What to produce:
When you reach the line containing "You are a computer-use agent. 1520x784" in the records below, start copying exactly, and stop once you have copied the line containing "Expand the Graf".

Stored data entries:
★ ★ ★

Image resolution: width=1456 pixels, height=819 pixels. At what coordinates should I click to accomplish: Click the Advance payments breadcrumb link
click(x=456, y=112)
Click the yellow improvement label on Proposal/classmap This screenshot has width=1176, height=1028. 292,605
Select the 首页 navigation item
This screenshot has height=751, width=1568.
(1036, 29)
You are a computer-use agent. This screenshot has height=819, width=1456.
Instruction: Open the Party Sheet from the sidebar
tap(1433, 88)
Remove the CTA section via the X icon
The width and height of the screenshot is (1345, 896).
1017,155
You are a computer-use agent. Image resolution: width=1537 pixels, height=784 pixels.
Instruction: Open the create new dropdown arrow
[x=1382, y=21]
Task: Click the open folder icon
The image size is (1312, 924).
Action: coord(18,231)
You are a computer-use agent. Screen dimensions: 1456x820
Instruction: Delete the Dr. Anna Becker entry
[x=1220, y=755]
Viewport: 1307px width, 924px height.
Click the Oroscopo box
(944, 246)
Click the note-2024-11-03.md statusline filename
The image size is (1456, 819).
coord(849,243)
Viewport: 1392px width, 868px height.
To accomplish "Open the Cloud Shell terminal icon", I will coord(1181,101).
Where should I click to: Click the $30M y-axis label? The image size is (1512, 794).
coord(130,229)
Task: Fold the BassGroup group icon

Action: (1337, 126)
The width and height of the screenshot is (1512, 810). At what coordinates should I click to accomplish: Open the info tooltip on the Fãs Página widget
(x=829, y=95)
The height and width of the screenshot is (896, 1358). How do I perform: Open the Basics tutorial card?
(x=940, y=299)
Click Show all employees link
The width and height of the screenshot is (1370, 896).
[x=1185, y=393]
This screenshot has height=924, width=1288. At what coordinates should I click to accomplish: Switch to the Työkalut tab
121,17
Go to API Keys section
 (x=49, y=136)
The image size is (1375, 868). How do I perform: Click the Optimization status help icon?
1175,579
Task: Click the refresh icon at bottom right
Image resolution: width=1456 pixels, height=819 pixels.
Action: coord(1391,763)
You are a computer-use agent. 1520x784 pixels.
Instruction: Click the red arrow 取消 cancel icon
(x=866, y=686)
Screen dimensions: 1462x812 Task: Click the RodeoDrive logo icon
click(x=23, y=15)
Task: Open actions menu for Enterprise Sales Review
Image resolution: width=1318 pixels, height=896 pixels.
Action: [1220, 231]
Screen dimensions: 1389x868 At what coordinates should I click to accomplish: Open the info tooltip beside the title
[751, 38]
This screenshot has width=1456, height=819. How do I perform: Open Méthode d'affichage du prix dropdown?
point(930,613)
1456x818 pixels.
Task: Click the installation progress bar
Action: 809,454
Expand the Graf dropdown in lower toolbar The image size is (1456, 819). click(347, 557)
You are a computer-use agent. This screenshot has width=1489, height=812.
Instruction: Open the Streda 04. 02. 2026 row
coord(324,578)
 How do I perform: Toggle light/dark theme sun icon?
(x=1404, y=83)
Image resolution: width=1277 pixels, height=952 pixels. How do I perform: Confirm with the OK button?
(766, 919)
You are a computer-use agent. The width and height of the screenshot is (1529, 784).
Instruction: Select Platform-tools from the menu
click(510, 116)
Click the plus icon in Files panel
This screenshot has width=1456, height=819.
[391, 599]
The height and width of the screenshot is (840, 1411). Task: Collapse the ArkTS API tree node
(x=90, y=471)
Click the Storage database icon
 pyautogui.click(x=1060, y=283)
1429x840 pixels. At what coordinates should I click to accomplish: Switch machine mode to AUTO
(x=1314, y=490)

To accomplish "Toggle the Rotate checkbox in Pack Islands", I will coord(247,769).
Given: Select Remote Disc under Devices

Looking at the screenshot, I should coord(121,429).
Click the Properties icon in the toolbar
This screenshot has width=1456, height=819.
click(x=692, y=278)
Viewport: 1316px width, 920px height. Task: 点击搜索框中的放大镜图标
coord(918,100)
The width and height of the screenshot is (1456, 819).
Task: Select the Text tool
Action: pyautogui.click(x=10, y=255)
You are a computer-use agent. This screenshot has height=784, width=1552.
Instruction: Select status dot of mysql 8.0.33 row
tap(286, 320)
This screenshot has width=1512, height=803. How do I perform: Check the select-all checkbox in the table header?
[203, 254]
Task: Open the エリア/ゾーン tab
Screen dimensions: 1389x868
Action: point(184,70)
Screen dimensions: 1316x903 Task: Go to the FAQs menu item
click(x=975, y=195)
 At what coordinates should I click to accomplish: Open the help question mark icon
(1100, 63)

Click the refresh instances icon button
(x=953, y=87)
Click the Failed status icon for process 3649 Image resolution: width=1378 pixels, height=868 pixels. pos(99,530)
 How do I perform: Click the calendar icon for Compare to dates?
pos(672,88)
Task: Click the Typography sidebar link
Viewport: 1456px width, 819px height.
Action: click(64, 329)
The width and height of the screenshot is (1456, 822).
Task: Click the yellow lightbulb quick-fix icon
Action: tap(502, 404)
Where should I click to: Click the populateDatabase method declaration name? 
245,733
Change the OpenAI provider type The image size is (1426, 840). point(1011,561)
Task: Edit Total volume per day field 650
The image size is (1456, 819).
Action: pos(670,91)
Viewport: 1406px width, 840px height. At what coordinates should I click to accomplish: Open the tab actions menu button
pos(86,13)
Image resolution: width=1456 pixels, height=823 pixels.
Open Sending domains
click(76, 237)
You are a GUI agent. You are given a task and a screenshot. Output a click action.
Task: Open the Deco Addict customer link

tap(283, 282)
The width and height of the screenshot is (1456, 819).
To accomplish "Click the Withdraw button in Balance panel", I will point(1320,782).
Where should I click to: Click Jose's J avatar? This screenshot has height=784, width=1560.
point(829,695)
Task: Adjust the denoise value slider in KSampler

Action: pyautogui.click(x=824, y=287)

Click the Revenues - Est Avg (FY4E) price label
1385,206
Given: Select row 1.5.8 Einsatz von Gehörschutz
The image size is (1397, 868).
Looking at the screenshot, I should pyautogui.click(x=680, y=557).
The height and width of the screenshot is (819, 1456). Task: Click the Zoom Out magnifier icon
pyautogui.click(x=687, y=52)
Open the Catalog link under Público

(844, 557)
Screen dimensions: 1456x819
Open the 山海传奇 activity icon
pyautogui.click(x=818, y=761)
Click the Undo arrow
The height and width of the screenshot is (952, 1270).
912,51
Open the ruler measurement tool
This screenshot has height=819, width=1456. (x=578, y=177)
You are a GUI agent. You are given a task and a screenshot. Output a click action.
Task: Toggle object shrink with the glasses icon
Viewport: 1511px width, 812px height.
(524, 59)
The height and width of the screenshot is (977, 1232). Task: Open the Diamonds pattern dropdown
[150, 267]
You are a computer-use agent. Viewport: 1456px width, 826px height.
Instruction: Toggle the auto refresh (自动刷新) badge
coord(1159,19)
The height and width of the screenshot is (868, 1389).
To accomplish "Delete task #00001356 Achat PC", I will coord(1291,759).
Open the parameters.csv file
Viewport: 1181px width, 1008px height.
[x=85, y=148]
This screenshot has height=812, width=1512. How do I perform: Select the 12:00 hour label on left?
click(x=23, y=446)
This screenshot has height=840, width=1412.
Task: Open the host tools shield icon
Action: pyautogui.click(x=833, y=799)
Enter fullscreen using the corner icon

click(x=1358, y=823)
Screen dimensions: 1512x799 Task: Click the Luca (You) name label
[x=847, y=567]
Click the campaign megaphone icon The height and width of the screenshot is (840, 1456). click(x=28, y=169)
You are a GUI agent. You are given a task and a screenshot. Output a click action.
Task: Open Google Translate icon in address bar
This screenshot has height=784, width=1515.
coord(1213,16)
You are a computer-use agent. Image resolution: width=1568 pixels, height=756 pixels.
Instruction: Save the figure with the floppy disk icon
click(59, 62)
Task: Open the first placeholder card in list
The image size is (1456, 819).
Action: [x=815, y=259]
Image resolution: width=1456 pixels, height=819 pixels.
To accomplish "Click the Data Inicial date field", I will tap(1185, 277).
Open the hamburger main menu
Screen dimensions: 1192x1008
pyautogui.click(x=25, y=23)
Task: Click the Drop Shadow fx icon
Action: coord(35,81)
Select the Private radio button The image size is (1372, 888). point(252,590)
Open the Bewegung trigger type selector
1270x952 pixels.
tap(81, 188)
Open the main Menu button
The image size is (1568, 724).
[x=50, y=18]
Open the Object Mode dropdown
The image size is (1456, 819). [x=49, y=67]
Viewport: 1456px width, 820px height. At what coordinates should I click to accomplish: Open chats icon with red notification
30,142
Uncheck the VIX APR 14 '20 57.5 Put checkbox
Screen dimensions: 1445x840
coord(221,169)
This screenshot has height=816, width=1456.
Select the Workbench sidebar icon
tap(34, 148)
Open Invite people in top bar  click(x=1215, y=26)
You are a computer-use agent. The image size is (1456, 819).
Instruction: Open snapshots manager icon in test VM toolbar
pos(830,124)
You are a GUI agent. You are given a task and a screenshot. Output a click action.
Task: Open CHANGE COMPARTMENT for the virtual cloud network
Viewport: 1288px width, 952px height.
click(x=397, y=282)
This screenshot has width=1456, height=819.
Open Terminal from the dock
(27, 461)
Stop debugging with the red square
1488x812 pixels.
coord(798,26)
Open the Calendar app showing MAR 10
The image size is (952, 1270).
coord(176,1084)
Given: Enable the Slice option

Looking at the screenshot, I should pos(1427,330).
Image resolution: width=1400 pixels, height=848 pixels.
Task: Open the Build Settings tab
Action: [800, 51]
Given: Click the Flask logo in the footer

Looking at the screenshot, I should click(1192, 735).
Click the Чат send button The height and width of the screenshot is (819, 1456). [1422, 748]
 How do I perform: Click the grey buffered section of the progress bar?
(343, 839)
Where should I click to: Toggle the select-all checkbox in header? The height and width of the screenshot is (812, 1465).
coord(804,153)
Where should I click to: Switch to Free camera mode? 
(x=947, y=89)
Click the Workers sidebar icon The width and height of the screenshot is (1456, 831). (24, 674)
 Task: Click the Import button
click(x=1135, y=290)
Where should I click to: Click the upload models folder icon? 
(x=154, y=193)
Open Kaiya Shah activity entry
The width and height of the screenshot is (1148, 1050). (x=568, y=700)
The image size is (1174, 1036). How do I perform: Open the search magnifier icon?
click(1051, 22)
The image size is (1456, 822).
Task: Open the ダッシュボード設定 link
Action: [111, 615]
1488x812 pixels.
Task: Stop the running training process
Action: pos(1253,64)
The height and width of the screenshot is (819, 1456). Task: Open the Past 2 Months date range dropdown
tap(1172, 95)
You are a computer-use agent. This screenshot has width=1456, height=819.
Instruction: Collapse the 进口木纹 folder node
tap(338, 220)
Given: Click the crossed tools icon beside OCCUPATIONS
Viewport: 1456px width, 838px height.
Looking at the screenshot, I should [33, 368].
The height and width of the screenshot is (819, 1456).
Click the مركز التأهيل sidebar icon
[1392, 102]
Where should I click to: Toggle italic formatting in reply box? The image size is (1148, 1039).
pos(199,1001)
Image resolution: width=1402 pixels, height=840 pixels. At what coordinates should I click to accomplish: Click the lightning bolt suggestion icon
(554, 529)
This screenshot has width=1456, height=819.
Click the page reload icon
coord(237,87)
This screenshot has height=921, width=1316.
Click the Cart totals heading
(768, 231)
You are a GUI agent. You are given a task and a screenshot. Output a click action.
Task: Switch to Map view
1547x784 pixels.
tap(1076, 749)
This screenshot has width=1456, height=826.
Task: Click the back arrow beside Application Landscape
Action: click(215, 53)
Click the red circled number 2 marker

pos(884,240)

★ ★ ★

Task answer:
You are a computer-use agent. 1520x784 pixels.
Instruction: Click the red arrow 取消 cancel icon
(x=866, y=686)
Screen dimensions: 1462x812 Task: Click the RodeoDrive logo icon
click(x=23, y=15)
Task: Open actions menu for Enterprise Sales Review
Image resolution: width=1318 pixels, height=896 pixels.
Action: [1220, 231]
Screen dimensions: 1389x868 At what coordinates should I click to accomplish: Open the info tooltip beside the title
[751, 38]
This screenshot has width=1456, height=819. How do I perform: Open Méthode d'affichage du prix dropdown?
point(930,613)
1456x818 pixels.
Task: Click the installation progress bar
Action: 809,454
Expand the Graf dropdown in lower toolbar The image size is (1456, 819). click(347, 557)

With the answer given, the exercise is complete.